Hong Kong’s continuous efforts in sustainability reporting
Prior to the new amendments, Hong Kong has been putting in efforts to transition itself into a more sustainable global financial hub. Hong Kong has been an active partnership with Sustainable Stock Exchanges Initiative since 2018. With recent HKEX amendments, Hong Kong is moving upwards in the rankings for sustainability. Moreover, the new requirements are setting new global trends of reporting. The introduction of reporting principles of “materiality” is in line with the principle of reporting climate-related information in EU Non-financial Reporting Directive (NFRD). Also, EU and the UK have long ago adopted the principle of ‘comply and explain’, and HKEX by the latest amendments is upgrading the disclosure obligation to cover all Social KPIs.
Apart from that, Hong Kong’s financial sector has also been working towards green finance and incorporating ESG into the industry best practices to keep up with global financial market trends. MPFA issued a circular back in 2018 encouraging application of ESG standards into investments and disclosure. The following year, HKMA incorporated ESG factors in its responsible investment measures while Securities and Futures Commission carried out a survey on ESG integration.
Global cooperation to address challenges
Although ESG reporting is becoming mainstream, we are still at an early stage of the whole sustainability reporting movement. ESG reporting not only focuses on compliance, but also quality that most investors and the public are looking for. For example, according to GRI principles, the quality of data needs to meet a certain standard and have comparability, accuracy, clarity, reliability and timeliness.
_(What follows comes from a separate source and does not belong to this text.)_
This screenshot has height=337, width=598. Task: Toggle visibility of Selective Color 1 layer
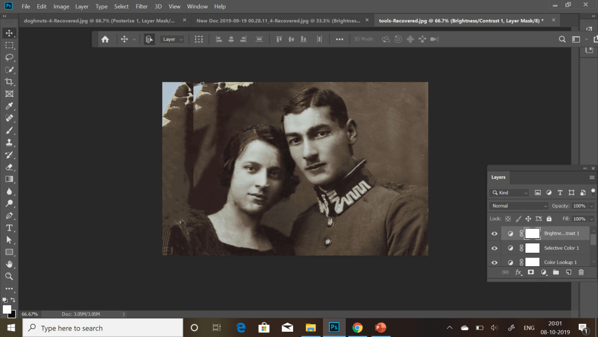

The complexity of ESG reporting imposes a lot of challenges in terms of effective sustainability disclosure.
In the absence of unified reporting standards, there is a lack of structured base references for companies and investors to benchmark at the global level. Currently, there are varying international reporting standards. Different companies are using different standards in their reporting and the haphazard mix of international frameworks and standards hinders data consistency. Moreover, since there are no global ESG disclosure obligations, we lack a systematic global platform for making ESG data readily available to the public and the investors. The inadequacy of ESG data hinders transparency, reliability, clarity and comparability, making it difficult for companies and investors to compare, analyze and interpret data.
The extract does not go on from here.